An explanation for the apparent advantages of depression and anxiety on mortality (but not early retirement) in younger decades could also be a ‘healthy presenter’ effect whereby the depressed younger people who attend their doctors are physically healthier than other depressed people who do not. This is in contrast to the inpatient group, where one expects nearly all people with depression of this severity to be included. This assumption requires the established relationships of physical ill-health with depression [33, 4345], and also that between primary-care attendance and depression [46], to be absent, reversed or overwhelmed in the younger part of this sample. Alternatively patients with additional risk factors for early mortality may be more likely to be treated as inpatients than outpatients due to poor physical health, home circumstances, comorbidity with alcohol problems, and other factors.

Another source of error may be the control group. In the group of people who had never had a any time off work for depression and anxiety may be people who are avoidant of healthcare in general. These individuals may suffer increased mortality later in life because of this rather than their ‘non-diseased’ status.

Participation biases

As a result of the social structure of the employees insured by the AOK, the insured individuals as a whole differ from the general population with regard to social status and disease burden [47]. Occupations involving simple manual jobs and individuals with a low to moderate level of education were predominant. With regard to gender distribution, there is a slight displacement in favour of men in the sample. In the working population, the ratio of men to women in the period of data collection was 60:40 [26]. The former effect is likely to cause an underestimate of any association because of the observation that low social status is accompanied by an increased disease burden and resulting disability pension award. Further, our estimates are consistent with the literature, though they are not always significant [48, 49]. Another weakness is that this study did not include people who were unemployed, as they were not included in the study sample. These people were excluded, because they were not obliged to present a medical certificate if taken ill, so no diagnostic data were available.

Information biases

Is unknown to what extent doctors did not issue a depressive/anxiety diagnoses during sick leave for fear of stigmatization of the patient, or whether this was differential by gender [31]. There may therefore have been cases which were not detected by our methods, but the prevalence of being depressed in this sample was 2.4% for men and 5,3% for women, suggesting not many cases were missed, taking into account the low prevalence of psychiatric disorders expected in a working population. Nonetheless many depressive symptoms are missed in primary care [5], and it is likely that the we missed some cases of mild disorder. This may have caused us to overestimate the effects because of the under-representation of the milder cases of disorder, which presumably are less related to the outcomes.
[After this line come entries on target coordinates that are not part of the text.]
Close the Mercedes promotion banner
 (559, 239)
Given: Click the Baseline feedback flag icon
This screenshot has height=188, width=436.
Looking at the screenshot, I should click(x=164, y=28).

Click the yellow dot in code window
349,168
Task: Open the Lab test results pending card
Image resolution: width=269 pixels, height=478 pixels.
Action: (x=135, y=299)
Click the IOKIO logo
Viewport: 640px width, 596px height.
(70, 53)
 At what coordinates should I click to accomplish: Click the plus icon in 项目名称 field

Limitations of secondary data analysis and statistical power

Given case numbers in the hundreds of thousands, it became clear in this study that due to restriction and low event frequency the individual categories quickly became so small that further stratification was not appropriate. Another disadvantage was that, as is inevitable in a cohort study, causation cannot be determined unequivocally from the dataset because of residual or unconsidered confounding.

An intrinsic problem of secondary data analysis of statutory health insurance data is that different doctors have different thresholds for applying the same diagnostic code [50]. Although inpatient treatments and work incapacity diagnoses have been an inherent part of health reporting for many years, diagnostic quality can only be regarded as sufficient on the level of large disease entities [51]. Thus we used large disease entities as the exposure measures for this study.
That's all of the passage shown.